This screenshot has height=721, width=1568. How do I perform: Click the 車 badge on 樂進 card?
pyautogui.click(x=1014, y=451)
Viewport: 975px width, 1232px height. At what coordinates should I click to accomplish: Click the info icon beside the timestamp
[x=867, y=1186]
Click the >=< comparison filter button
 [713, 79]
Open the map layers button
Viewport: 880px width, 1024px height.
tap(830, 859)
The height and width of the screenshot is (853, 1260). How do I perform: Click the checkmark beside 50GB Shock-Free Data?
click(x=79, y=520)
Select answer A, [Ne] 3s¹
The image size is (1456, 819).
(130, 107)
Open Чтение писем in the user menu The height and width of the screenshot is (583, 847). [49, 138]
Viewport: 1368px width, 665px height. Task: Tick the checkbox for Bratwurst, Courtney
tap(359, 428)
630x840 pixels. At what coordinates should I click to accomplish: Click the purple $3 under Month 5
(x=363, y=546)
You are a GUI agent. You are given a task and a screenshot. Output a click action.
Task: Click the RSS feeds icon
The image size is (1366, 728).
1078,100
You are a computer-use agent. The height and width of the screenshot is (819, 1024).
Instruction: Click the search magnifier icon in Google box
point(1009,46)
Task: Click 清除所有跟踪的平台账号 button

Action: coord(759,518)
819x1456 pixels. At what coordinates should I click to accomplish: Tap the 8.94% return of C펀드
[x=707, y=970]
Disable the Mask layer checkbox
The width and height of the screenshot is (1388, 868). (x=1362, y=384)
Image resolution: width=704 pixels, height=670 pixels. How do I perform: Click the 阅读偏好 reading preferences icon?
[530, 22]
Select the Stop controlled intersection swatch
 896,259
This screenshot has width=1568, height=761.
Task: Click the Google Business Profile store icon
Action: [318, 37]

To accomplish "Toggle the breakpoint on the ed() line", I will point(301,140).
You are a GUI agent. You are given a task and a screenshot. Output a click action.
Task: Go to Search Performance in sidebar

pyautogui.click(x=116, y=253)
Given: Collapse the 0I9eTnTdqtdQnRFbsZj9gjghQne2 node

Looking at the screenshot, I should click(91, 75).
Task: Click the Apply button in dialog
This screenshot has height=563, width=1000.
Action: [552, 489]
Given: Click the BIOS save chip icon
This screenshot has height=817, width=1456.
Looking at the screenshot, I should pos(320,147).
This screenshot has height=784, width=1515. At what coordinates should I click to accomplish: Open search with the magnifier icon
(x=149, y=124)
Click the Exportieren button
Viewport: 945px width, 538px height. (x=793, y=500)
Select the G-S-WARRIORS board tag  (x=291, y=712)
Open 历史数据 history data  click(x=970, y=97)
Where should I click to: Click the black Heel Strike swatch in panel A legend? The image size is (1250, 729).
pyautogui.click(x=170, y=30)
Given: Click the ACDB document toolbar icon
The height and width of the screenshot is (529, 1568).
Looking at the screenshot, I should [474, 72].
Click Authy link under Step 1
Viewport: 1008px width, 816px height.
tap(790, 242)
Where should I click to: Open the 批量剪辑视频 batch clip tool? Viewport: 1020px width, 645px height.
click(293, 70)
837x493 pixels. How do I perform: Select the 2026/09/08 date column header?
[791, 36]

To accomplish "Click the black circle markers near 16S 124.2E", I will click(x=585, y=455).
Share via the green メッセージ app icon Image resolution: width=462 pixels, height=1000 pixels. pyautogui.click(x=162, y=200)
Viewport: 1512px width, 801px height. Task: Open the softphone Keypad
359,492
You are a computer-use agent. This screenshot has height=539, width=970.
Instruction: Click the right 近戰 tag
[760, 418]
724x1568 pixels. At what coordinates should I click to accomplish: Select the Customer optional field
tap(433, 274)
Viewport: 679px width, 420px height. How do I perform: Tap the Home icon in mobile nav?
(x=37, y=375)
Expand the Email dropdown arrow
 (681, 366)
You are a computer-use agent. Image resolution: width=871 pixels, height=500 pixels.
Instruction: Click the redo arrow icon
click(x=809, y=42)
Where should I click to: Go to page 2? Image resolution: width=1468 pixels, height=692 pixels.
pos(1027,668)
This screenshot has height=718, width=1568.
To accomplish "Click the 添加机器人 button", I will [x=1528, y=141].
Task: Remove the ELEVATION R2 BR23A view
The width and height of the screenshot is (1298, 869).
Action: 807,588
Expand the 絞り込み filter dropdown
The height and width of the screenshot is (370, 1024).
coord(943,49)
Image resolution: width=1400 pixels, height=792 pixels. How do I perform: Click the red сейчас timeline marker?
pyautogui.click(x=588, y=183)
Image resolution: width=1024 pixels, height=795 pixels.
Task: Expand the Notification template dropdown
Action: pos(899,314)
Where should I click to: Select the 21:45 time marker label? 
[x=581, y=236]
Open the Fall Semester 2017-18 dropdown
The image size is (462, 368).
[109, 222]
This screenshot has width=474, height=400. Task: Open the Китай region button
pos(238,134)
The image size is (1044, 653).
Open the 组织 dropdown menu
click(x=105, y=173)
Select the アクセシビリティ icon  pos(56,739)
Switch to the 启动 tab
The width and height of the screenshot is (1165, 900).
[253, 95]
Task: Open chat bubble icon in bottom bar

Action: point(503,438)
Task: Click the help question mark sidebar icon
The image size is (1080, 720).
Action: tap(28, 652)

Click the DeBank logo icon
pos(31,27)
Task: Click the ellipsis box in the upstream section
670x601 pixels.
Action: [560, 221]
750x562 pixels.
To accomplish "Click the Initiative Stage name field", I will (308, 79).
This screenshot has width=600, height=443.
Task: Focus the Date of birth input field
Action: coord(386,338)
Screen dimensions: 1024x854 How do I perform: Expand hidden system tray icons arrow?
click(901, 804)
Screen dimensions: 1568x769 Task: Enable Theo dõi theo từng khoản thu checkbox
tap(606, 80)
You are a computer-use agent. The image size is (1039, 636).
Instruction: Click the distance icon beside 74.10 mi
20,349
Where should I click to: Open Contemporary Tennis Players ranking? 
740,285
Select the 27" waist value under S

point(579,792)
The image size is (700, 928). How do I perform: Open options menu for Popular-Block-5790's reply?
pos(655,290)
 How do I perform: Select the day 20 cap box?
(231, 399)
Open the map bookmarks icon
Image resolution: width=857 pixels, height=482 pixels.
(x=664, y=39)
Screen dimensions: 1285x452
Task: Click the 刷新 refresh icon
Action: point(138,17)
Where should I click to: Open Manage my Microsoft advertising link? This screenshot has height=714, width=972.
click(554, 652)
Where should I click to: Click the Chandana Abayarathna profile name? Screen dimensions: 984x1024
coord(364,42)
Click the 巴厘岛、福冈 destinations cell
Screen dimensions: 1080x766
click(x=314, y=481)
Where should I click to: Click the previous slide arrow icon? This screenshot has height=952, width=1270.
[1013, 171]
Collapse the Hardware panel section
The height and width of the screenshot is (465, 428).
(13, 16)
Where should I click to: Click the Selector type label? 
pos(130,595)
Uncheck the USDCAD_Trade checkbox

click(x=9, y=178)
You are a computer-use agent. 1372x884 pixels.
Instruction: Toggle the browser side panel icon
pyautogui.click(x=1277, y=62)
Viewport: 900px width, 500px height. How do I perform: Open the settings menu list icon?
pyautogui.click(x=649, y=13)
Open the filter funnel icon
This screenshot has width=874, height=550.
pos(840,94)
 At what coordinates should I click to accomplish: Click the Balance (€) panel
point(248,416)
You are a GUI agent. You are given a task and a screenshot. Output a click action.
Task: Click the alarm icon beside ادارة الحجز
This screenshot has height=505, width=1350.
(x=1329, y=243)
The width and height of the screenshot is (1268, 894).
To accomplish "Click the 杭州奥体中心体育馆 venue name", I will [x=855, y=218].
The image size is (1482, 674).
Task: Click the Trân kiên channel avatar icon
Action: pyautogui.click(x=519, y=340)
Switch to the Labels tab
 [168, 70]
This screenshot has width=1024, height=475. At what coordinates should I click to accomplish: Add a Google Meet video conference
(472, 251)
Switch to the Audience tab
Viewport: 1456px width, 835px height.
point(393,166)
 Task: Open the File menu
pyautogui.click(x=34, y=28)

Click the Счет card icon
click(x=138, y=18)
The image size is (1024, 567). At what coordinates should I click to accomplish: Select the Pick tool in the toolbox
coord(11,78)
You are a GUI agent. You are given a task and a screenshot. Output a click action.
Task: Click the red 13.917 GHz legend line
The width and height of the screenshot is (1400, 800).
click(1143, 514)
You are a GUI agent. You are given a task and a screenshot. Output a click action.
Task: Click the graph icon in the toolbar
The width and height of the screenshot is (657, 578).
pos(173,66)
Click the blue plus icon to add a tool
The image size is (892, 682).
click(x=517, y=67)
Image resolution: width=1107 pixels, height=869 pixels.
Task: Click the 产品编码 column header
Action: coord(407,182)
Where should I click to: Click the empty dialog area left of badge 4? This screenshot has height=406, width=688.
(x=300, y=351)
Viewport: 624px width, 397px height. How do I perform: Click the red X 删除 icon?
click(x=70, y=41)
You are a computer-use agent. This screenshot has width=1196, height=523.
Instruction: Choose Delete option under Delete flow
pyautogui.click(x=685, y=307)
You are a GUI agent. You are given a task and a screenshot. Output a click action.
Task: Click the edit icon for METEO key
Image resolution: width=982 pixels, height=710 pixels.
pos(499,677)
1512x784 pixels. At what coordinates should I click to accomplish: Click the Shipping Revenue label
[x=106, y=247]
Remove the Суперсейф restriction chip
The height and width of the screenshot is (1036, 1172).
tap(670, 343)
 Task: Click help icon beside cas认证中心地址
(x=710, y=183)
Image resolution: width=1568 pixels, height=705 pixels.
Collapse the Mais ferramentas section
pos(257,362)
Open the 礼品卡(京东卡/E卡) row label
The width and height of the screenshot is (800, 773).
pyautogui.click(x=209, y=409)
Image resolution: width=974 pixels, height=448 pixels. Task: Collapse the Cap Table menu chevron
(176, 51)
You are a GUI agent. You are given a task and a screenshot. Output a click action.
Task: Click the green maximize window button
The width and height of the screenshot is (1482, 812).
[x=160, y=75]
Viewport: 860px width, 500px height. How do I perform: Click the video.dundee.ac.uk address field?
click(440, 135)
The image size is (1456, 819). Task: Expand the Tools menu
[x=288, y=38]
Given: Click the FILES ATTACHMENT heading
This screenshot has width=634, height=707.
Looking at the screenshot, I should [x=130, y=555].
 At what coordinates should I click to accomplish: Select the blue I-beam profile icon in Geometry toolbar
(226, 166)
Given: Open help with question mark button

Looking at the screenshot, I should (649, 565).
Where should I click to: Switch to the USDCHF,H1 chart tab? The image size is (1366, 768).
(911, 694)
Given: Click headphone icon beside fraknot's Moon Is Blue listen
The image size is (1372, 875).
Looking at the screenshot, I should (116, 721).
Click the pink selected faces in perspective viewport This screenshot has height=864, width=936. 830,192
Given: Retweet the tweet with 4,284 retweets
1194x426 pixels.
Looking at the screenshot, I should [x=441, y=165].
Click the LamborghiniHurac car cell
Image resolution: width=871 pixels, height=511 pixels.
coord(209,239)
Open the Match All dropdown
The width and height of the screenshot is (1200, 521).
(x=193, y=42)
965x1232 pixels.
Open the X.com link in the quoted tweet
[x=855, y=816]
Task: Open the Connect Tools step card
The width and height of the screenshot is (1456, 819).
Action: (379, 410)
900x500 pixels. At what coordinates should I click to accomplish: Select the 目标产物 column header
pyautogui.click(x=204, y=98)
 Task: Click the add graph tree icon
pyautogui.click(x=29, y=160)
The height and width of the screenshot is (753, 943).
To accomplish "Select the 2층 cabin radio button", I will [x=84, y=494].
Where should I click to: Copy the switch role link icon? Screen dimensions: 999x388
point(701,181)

##########

WHAT YOU SHOULD DO — Wherever the word "green" appears in the entries above, copy that whole line.

TASK OUTPUT —
Share via the green メッセージ app icon Image resolution: width=462 pixels, height=1000 pixels. pyautogui.click(x=162, y=200)
Task: Click the green maximize window button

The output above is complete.